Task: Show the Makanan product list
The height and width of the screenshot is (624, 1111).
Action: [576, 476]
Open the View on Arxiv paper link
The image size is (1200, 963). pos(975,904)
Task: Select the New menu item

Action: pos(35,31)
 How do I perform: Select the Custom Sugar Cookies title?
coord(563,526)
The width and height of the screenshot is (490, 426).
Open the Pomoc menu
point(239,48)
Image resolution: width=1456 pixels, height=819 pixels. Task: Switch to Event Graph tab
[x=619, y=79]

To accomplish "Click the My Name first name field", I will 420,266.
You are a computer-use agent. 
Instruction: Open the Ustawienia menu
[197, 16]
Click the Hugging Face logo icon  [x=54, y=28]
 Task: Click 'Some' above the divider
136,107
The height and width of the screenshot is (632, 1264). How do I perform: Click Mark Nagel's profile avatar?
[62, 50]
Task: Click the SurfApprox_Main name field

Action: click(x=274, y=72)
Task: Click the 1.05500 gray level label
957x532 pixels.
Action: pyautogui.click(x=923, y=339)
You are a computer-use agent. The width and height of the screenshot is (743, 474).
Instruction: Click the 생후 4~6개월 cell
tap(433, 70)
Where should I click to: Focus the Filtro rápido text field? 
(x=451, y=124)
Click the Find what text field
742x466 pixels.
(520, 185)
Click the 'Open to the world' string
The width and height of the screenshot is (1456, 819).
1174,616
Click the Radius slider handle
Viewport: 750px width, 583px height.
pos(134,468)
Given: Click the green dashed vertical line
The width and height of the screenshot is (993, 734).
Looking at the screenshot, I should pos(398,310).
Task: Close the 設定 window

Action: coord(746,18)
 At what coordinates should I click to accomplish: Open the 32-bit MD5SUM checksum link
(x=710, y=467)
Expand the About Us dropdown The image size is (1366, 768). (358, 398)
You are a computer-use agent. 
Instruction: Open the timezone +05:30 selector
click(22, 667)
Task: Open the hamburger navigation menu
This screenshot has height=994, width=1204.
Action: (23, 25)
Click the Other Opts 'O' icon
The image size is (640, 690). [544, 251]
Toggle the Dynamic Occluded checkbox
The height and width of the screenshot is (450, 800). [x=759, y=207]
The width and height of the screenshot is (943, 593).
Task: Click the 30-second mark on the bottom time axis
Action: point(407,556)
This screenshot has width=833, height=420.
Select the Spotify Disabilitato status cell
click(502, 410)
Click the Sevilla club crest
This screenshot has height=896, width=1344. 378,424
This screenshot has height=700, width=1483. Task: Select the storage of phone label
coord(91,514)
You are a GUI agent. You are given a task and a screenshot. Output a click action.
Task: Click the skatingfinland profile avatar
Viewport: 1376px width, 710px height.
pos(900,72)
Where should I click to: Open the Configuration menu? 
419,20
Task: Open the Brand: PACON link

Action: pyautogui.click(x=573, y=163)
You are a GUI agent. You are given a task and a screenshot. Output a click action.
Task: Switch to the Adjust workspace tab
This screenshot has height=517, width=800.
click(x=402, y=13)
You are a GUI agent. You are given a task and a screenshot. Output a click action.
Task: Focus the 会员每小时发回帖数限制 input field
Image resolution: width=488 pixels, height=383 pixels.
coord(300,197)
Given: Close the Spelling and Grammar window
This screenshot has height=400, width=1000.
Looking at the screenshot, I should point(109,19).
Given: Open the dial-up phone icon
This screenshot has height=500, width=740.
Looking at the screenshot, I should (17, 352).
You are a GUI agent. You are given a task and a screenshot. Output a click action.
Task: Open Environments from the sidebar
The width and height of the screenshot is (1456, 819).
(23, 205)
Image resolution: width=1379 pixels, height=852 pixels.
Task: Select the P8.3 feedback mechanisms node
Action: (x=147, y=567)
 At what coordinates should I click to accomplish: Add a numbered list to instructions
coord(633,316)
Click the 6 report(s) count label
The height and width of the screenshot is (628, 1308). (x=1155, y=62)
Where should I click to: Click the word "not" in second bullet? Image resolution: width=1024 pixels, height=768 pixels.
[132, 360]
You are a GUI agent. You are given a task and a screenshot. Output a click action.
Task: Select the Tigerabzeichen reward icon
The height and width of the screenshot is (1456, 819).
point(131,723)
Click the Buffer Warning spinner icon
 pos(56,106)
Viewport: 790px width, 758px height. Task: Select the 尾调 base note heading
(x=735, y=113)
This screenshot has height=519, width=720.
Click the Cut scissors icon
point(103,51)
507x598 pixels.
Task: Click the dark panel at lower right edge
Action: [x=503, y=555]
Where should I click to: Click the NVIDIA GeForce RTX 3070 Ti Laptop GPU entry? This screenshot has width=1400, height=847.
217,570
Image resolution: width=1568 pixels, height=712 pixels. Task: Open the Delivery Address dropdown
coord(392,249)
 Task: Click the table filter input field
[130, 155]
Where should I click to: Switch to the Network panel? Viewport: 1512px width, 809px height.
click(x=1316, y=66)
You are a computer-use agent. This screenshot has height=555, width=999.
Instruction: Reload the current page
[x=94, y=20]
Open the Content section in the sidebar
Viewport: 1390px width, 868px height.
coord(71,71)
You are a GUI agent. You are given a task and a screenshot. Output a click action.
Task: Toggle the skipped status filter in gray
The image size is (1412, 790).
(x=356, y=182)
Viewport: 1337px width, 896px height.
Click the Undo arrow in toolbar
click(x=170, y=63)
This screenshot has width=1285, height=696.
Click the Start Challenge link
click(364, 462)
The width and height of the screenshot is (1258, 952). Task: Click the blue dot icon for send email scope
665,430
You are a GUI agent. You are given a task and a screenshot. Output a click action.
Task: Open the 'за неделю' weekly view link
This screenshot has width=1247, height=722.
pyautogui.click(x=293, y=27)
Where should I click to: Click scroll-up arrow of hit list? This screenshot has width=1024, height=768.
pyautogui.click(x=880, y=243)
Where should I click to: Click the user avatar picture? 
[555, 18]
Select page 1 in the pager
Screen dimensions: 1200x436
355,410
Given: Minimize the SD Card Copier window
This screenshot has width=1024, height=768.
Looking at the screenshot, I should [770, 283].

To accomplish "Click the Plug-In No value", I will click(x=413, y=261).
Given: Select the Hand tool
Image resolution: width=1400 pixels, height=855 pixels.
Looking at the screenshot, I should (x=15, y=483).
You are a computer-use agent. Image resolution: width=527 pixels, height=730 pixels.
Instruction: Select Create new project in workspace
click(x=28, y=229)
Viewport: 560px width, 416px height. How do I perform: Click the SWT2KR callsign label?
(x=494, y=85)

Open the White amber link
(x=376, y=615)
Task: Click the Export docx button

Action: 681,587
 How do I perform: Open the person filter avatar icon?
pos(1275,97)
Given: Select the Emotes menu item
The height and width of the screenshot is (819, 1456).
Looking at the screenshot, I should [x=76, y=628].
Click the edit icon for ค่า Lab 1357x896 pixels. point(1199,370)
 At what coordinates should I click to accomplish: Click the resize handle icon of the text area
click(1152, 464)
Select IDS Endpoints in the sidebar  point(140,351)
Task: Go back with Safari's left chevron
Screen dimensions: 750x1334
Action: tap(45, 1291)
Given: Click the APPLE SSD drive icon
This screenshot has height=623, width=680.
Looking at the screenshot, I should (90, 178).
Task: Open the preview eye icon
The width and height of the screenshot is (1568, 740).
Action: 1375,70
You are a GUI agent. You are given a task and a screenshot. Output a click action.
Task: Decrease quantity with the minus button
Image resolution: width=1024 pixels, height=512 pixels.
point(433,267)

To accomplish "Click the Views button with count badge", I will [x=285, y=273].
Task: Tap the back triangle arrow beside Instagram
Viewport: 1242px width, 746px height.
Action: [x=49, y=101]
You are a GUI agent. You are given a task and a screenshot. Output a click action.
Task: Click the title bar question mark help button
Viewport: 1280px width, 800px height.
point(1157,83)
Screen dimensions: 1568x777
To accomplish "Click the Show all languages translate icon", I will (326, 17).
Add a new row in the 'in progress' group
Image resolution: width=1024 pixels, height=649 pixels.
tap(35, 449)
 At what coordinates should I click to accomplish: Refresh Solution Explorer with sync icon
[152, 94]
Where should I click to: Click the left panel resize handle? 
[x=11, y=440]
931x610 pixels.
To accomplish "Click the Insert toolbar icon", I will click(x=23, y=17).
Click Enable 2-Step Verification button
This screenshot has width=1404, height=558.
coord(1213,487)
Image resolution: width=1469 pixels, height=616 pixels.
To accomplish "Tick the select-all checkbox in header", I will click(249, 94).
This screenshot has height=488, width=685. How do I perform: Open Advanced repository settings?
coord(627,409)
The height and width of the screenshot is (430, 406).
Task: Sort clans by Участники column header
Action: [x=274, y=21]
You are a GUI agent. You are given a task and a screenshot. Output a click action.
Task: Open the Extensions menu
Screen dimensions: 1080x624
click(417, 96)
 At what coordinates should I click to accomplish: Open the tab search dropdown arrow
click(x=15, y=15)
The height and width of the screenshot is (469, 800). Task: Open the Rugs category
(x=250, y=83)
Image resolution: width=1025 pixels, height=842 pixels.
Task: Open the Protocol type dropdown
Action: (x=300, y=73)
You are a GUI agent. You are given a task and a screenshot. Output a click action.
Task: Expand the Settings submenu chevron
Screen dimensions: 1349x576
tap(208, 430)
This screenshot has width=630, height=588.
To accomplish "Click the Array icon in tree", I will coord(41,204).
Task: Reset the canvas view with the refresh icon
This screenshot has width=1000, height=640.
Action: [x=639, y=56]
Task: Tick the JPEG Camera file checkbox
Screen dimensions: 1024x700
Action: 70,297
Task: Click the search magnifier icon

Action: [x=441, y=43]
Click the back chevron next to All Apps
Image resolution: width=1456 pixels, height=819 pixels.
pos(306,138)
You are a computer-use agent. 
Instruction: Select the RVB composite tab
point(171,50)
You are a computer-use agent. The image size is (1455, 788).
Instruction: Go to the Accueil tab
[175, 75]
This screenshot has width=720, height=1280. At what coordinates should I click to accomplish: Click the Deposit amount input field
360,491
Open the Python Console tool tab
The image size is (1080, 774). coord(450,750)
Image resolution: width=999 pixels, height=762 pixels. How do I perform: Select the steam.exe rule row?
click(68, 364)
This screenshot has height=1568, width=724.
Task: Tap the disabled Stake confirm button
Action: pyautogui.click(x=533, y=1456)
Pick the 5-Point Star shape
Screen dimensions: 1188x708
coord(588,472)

....................

Show every line of the records that contains the string "filter".

[Final result]:
 Task: Click the table filter input field
Task: Toggle the skipped status filter in gray
 How do I perform: Open the person filter avatar icon?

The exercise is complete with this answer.